Stone-Weierstrass theorem. Let $X$ be a compact Hausdorff space, let $\mathscr{A}$ be the algebra of real valued continuous functions on $X$ and let the topology in $\mathscr{A}$ of uniform convergence. Then a necessary and sufficient condition that a subalgebra $\mathscr{F}$ of $\mathscr{A}$ be dense in $\mathscr{A}$ is that
(1) for each $x$ in $X$ there is an $f$ in $\mathscr{F}$ with $f(x)\neq 0$,
(2) for $x\neq y$ in $X$ there is an $f$ in $\mathscr{F}$ with $f(x)\neq f(y)$,
Nachbin's theorem gives an analog for Stone–Weierstrass theorem for algebras of real valued $C^r$ functions on a $C^r$ manifold.
Nachbin's theorem. Let $M$ be a manifold of class $C^r$, let $\mathscr{A}$ be the algebra of real valued functions of class $C^r$ on $M$ and let the topology in $\mathscr{A}$ be that of uniform convergence on compact sets up to the derivatives of order $r$. Then a necessary and sufficient condition that a subalgebra $\mathscr{F}$ of $\mathscr{A}$ be dense in $\mathscr{A}$ is that
(1) for each $x$ in $M$ there is an $f$ in $\mathscr{F}$ with $f(x)\neq 0$,
(2) for $x\neq y$ in M there is an $f$ in $\mathscr{F}$ with $f(x)\neq f(y)$,
(3) for $x$ in $M$ and a tangent vector $v$ in $T_x(M)$ there is an $f$ in $\mathscr{F}$ such that $Df(x)v\neq 0$.

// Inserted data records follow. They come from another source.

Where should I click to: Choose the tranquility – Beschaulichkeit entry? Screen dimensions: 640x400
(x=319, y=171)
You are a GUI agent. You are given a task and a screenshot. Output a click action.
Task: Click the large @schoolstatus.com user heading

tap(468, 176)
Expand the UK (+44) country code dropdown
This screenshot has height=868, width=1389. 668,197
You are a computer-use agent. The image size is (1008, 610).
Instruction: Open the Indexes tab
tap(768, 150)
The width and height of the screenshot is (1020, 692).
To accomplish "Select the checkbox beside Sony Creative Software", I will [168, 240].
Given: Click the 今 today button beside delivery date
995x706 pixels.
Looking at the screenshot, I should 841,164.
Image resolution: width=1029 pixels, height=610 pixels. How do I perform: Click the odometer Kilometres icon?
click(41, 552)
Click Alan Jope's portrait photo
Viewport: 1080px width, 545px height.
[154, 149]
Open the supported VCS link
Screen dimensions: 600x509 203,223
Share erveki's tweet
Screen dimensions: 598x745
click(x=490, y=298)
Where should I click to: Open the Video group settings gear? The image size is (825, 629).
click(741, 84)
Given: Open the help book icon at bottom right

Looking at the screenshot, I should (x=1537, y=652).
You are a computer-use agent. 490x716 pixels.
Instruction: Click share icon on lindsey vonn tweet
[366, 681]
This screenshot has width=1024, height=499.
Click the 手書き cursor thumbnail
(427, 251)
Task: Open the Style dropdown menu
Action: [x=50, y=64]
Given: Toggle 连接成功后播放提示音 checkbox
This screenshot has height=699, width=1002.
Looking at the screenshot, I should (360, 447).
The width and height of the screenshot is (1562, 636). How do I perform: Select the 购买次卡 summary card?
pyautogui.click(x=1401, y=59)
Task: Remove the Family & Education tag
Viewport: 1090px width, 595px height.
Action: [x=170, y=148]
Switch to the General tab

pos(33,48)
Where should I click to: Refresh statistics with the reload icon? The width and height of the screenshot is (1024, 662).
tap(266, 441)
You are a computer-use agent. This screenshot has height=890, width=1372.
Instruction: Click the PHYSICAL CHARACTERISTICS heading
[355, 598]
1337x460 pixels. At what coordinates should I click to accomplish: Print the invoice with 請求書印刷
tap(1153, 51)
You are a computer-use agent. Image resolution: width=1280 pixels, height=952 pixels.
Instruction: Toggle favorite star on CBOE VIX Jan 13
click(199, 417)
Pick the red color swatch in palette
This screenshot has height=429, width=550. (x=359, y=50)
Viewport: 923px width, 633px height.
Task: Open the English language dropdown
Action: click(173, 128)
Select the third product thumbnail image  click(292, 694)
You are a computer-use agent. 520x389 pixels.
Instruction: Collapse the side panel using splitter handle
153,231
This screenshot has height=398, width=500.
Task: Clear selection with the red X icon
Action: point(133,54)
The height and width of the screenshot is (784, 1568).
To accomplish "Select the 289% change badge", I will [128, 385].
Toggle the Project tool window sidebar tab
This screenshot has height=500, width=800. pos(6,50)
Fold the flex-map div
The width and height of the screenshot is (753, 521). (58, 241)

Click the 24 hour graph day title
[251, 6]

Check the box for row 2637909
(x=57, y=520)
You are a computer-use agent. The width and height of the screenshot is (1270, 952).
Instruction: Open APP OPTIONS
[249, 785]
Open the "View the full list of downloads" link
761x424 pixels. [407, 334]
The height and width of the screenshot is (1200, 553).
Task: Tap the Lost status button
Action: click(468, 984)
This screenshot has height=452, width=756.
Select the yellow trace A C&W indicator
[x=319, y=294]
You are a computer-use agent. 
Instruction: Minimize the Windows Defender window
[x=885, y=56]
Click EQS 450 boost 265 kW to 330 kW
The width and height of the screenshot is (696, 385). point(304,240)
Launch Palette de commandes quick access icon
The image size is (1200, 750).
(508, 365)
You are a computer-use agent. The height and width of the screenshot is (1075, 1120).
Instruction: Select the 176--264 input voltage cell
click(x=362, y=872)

The only references (with the respective proof) that I found for Nachbin theorem were the two below:
Llavona, José G. Approximation of continuously differentiable functions. North-Holland Mathematics Studies, 130. Notas de Matemática [Mathematical Notes], 112. North-Holland Publishing Co., Amsterdam, 1986. xiv+241 pp. ISBN: 0-444-70128-1
L.Nachbin. Sur les algèbres denses de fonctions diffèrentiables sur une variètè, C.R. Acad. Sci. Paris 228 (1949) 1549-1551
I would like more accessible references to quote them in a future article.
By "accessible" I mean articles that can be downloaded by online databases or books published in the last two decades which are possible to buy online.
Thank you in advance.